私は現在、地方都市に住んでいるんですが、地方都市のミニシアターがこれほど混むとは…。具体的にいうと、全90席のうち70席ほどが埋まっている状況だったんですが、これ、地方都市としては異例のことなんです。
しかも、そのお客さんの8割程が女性。
残り2割の男性も、私以外はみんな「カップルの片割れ」でした。
ある意味、これが結論なんですけど、この映画は男一人で観に行く映画じゃないですね…
19歳の美大生「みるめ」は、39歳の非常勤講師「ゆり」に恋をする。初めての恋愛にドップリはまる「みるめ」だが、ある日、「ゆり」には夫がいるということが発覚する。
大まかに書くと、こんな感じのストーリーなんですが、まぁ、本当に、最初から最後まで少女マンガの単行本を一ページずつめくっていくような雰囲気の映画でしたね。
男目線の恋愛映画と女目線の恋愛映画の違いって、色々あるとは思うんですが、最も決定的な違いって「におい」なんですよ。
男目線の恋愛映画って、感情描写が荒い代わりにそれを補うように、ものすごく生々しい「におい」を感じるんです。
それに比べて、女目線の恋愛映画って、感情描写がものすごく繊細で細やかな代わりに、生々しい「におい」が無いんです。
この違いって、少年マンガと少女マンガの違いにも当てはまると思うんですけど、女目線の恋愛映画って「におい」をあえて感じさせないような状況設定になっているんですよね。
実際、本作『人のセックスを笑うな』も、主人公が恋をする年上の女性「ゆり」の年齢を39歳にしたっていう時点で「脱におい」なんです。
「男のお前に女の生理がわかってたまるか!!」といわれてしまえばそれまでなんですが、女の39歳って、加齢臭が出るか出ないかのギリギリの線だと思うんですよ。
42歳なら、間違いなく出ているでしょう。
でも、39歳。これはギリギリ。ものすごく微妙な年齢設定です。
その絶妙な年齢設定の登場人物が、バイト中に居眠りしている教え子の鼻をロバのおもちゃで「ブシッ!!」っとやる。
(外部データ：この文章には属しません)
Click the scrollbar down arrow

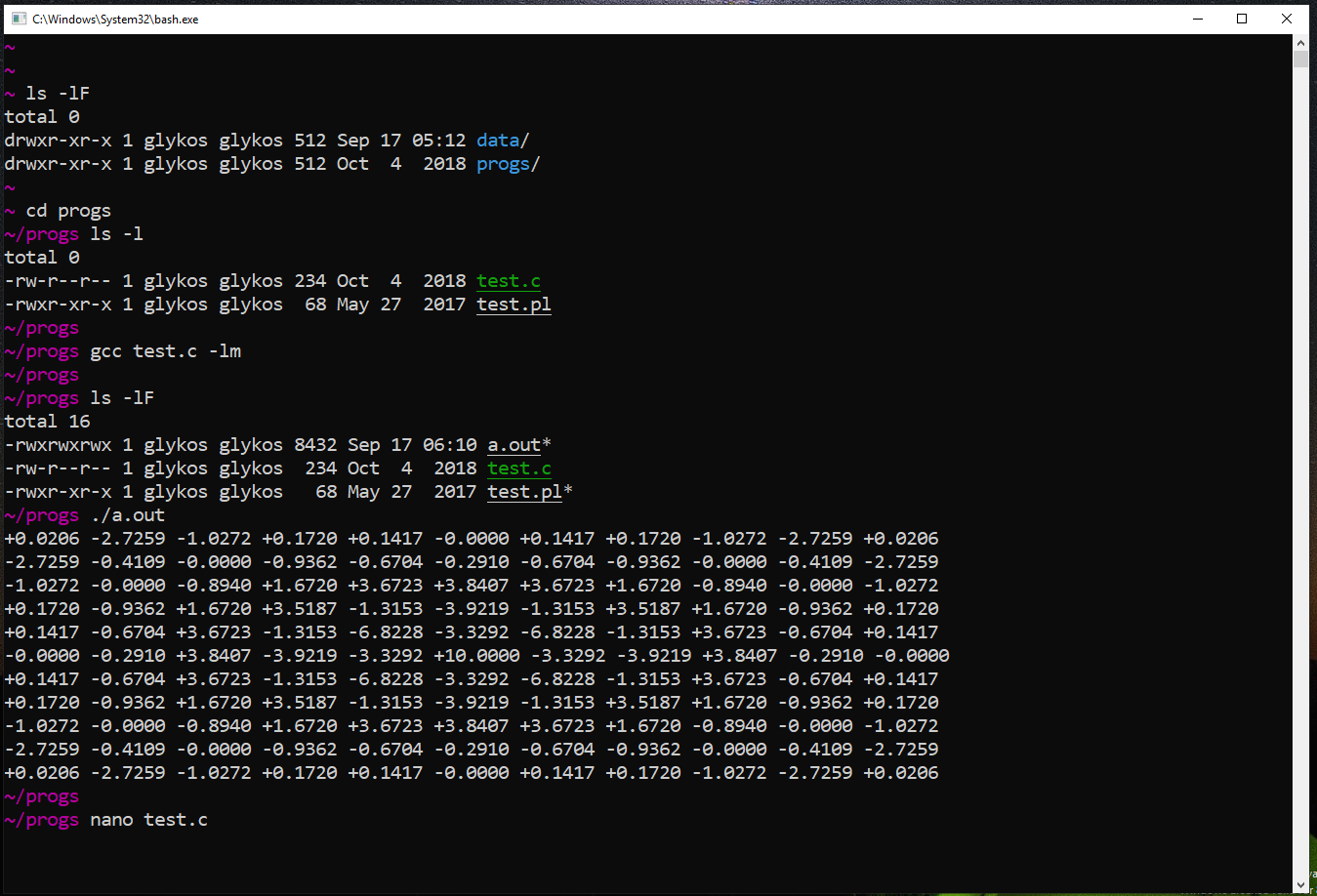pyautogui.click(x=1300, y=884)
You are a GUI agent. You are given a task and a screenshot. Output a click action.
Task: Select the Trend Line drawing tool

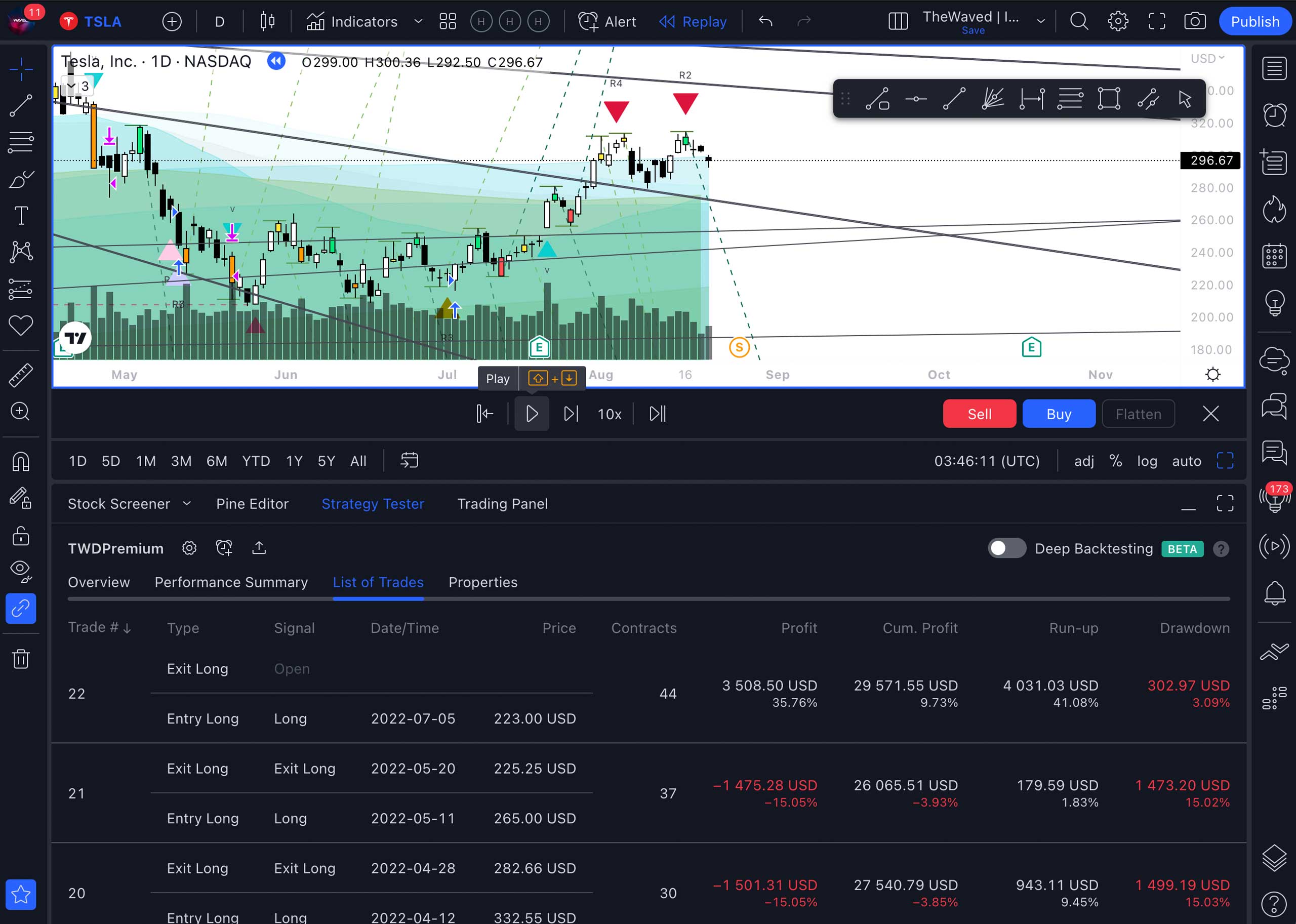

この「年齢設定」と「ロバのおもちゃでブシッ!!」のダブルパンチで完全に消臭成功。
映画全編を通じて、純粋に感情描写のみで引っ張っていく繊細な映画の完成です。
さっきもチラッと書きましたけど、この映画ってやっぱり男が一人で観に行くタイプの映画じゃないですね。
男の私が言うのもあれですけど、たぶん、この映画を観た後の感覚って、女の人が自分の部屋で一人でお気に入りの少女マンガをニヘニヘしながら呼んでいるときの感覚に近いと思います。
また、ものすごくテンポがよくて2時間17分という長丁場にもかかわらず、全くダルさを感じさせない映画なので、カップルでチョロッと観に行くのもいいかもしれませんね。